Restate the data word for word and leave the images out.

■ Stored data entries ■

§

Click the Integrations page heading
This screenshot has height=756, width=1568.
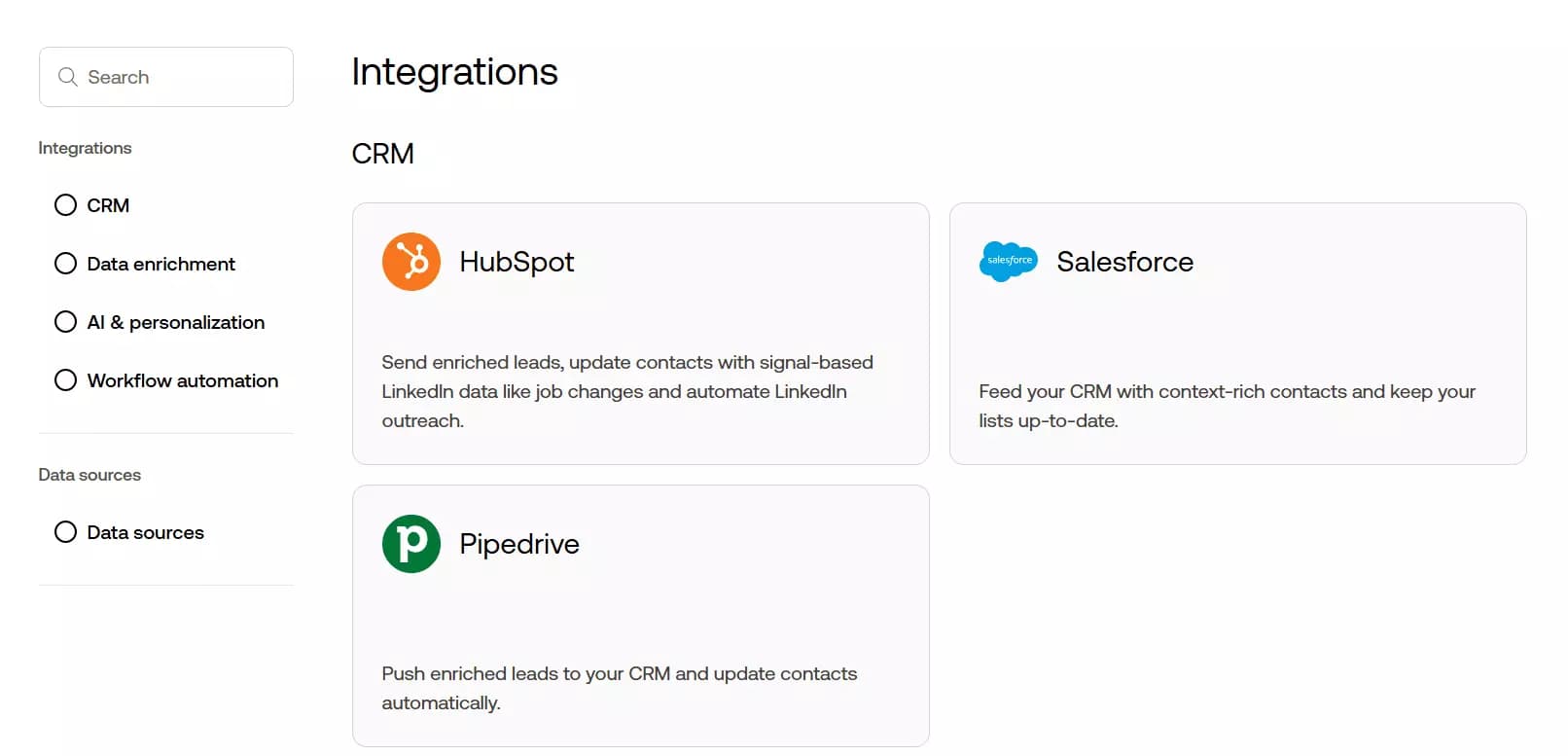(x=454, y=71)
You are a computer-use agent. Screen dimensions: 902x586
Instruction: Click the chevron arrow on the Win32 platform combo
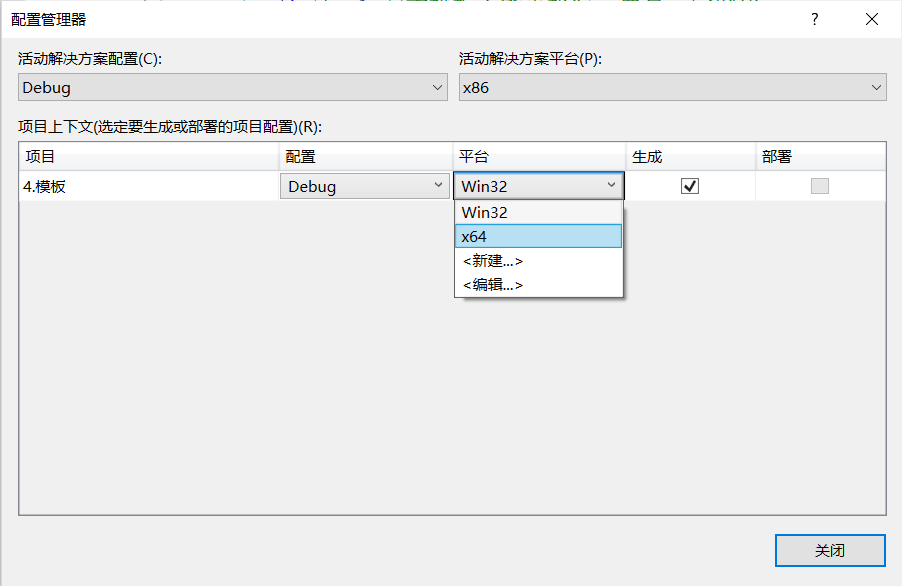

§

■ Written response ■
Click the Integrations page heading
This screenshot has height=756, width=1568.
(x=454, y=71)
You are a computer-use agent. Screen dimensions: 902x586
Instruction: Click the chevron arrow on the Win32 platform combo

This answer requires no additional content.